In presenting the DeVane award to Howe, Penny Laurans, a member of the PBK Graduate Board of Advisors, noted that when he was awarded the Dylan Hixon Prize for Teaching Excellence in the Natural Sciences at Yale, his citation read, in part: "[I]f mathematics is a language, you certainly speak it beautifully. Fortunately for those who are not themselves native speakers, you have demonstrated a gift for making fundamental concepts in the structure of mathematics become familiar and intelligible."

Howe has also been heavily involved in math education reform nationally, serving on numerous national committees, Laurans said. For his contributions, the American Mathematical Society presented him with their Distinguished Public Service Award, which recognizes a research mathematician who has made a distinguished contribution to the mathematics profession.

Long-serving residential college dean, skilled administrator, devoted teacher

In presenting the Gordon Award to Sarah Mahurin, George Levesque, dean of academic affairs in Yale College and secretary for the chapter, noted that she is currently the longest serving college dean in Yale College, holding the role at Timothy Dwight College (TD) since 2014. Mahurin, he said, "has, in my view, the perfect balance of empathy and firmness."
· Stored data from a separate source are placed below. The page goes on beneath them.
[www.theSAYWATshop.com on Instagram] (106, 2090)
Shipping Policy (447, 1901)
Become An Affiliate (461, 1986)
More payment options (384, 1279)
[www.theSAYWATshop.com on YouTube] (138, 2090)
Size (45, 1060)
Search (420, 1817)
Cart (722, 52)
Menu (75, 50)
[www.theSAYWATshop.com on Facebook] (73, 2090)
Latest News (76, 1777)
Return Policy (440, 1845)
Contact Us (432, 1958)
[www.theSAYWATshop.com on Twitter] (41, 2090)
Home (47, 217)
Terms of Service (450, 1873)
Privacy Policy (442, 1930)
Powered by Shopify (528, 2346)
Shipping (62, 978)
She is "much loved by the students in TD, who simply call her 'Dean,'" he said. "No last name needed." While Mahurin is an outstanding administrator, he added, "she is at heart an outstanding educator" who, despite her busy administrative responsibilities, insists on teaching a course every term - and, this year, is also the senior essay coordinator for the Black Studies major. In addition, Mahurin voluntarily teaches year-round in the MacDougall-Walker Correctional Institution, a maximum-security level prison for men, and serves on the board of the Yale Prison Education Initiative. "I don't when or how this woman sleeps," Levesque said.